- [Reading text]
================

For the past three years of my life, I have been searching. I moved and traveled far and wide, across and around the world, in and out of countries and peoples lives, searching for something. I try this and I try that, hoping that through the chaos and the conglomeration of experiences, I will find what I am looking for. Yet, the more I search, the more lost I become. I am like a soft, smooth, sand rock, that has been dislodged from the beach and thrown back into the ocean only to be banged up and altered by the waves. “Mais vous qui n’avez pas les os en verre, vous pouvez vous cogner à la vie.” (Le Fabuleux Destin d’Amelie Poulain) Oui c’est bien vraie, mais a force de se cogner, on ne se reconnait plus. And that’s what happened. I have banged myself against life so much that I have been disfigured. I don’t recognize who I am anymore nor what to do, nor where to go next.

================

- [Available data]
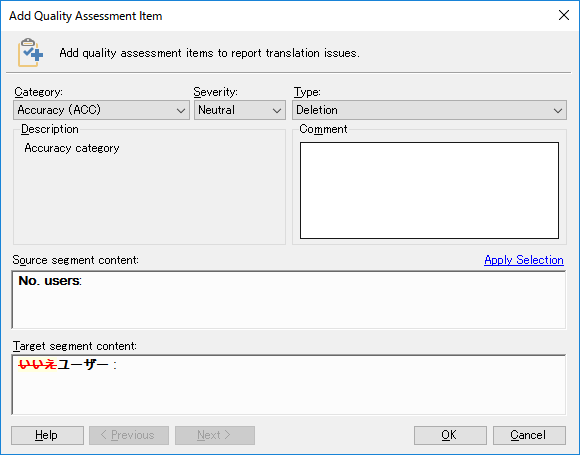Click the Next button
This screenshot has height=455, width=580.
click(215, 435)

================

- [Exercise aim] Print the part of the essay on searching that opens with the words containing "For the past" and closes with "to go next.". The data has no connection to the essay on searching.

- [Task solution]
For the past three years of my life, I have been searching. I moved and traveled far and wide, across and around the world, in and out of countries and peoples lives, searching for something. I try this and I try that, hoping that through the chaos and the conglomeration of experiences, I will find what I am looking for. Yet, the more I search, the more lost I become. I am like a soft, smooth, sand rock, that has been dislodged from the beach and thrown back into the ocean only to be banged up and altered by the waves. “Mais vous qui n’avez pas les os en verre, vous pouvez vous cogner à la vie.” (Le Fabuleux Destin d’Amelie Poulain) Oui c’est bien vraie, mais a force de se cogner, on ne se reconnait plus. And that’s what happened. I have banged myself against life so much that I have been disfigured. I don’t recognize who I am anymore nor what to do, nor where to go next.